Pharmacokinetic Evaluations of the Co-Administrations of Vandetanib and Metformin, Digoxin, Midazolam, Omeprazole or Ranitidine

• Published in: Clinical pharmacokinetics Vol. 53; no. 9; pp. 837 - 847
• Main Authors: Johansson, Susanne, Read, Jessica, Oliver, Stuart, Steinberg, Mark, Li, Yan, Lisbon, Eleanor, Mathews, David, Leese, Philip T., Martin, Paul
• Format: Journal Article
• Language: English
• Published: Cham Springer International Publishing 01.09.2014; Springer Nature B.V
• Subjects: Adolescent; Adult; Area Under Curve; Digoxin - adverse effects; Digoxin - blood; Digoxin - pharmacokinetics; Drug Interactions; Female; Humans; Internal Medicine; Male; Medicine; Medicine & Public Health; Metformin - adverse effects; Metformin - blood; Metformin - pharmacokinetics; Midazolam - adverse effects; Midazolam - blood; Midazolam - pharmacokinetics; Middle Aged; Omeprazole - adverse effects; Omeprazole - blood; Omeprazole - pharmacokinetics; Original Research Article; Pharmacology/Toxicology; Pharmacotherapy; Piperidines - adverse effects; Piperidines - blood; Piperidines - pharmacokinetics; Quinazolines - adverse effects; Quinazolines - blood; Quinazolines - pharmacokinetics; Ranitidine - adverse effects; Ranitidine - blood; Ranitidine - pharmacokinetics; Young Adult; Omeprazole; Metformin; Midazolam; Digoxin; Ranitidine
• ISSN: 0312-5963; 1179-1926; 1179-1926
• DOI: 10.1007/s40262-014-0161-2

Background and Objective Vandetanib is a selective inhibitor of vascular endothelial growth factor receptor (VEGFR), epidermal growth factor receptor (EGFR) and rearranged during transfection (RET) signalling, indicated for the treatment of medullary thyroid cancer.
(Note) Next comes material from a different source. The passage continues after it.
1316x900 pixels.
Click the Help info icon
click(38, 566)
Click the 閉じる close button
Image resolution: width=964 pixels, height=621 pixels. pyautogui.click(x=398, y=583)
We investigated potential drug–drug interactions between vandetanib and metformin [organic cation transporter 2 (OCT2) substrate; NCT01551615]; digoxin [P-glycoprotein (P-gp) substrate; NCT01561781]; midazolam [cytochrome P450 (CYP) 3A4 substrate; NCT01544140]; omeprazole (proton pump inhibitor) or ranitidine (histamine H 2 -receptor antagonist; both NCT01539655). Methods Four open-label, phase I studies were conducted in healthy volunteers: n  = 14 (metformin), n  = 14 (digoxin), n  = 17 (midazolam), n  = 16 (omeprazole), n  = 18 (ranitidine). Three of these comprised the following regimens: metformin 1000 mg ± vandetanib 800 mg, midazolam 7.5 mg ± vandetanib 800 mg, or digoxin 0.25 mg ± vandetanib 300 mg. The randomized study comprised vandetanib 300 mg alone and then either (i) omeprazole 40 mg (days 1–4), and omeprazole + vandetanib (day 5); or (ii) ranitidine 150 mg (day 1), and ranitidine + vandetanib (day 2). The primary objective assessed metformin, digoxin, midazolam and vandetanib pharmacokinetics. Results Vandetanib + metformin increased metformin area under the plasma concentration–time curve from zero to infinity (AUC 0–∞ ) and maximum observed plasma concentration (C max ) by 74 and 50 %, respectively, and decreased the geometric mean metformin renal clearance (CL R ) by 52 % versus metformin alone. Vandetanib + digoxin increased digoxin area under the concentration-time curve from zero to the last quantifiable concentration (AUC 0–last ) and C max by 23 and 29 %, respectively, versus digoxin alone, with only a 9 % decrease in CL R . Vandetanib had no effect on midazolam exposure. Vandetanib exposure was unchanged during co-administration with omeprazole/ranitidine. Treatment combinations were generally well tolerated. Conclusion Patients receiving vandetanib with metformin/digoxin may require additional monitoring of metformin/digoxin, with dose adjustments where necessary. Vandetanib with CYP3A4 substrates or omeprazole/ranitidine is unlikely to result in clinically relevant drug–drug interactions.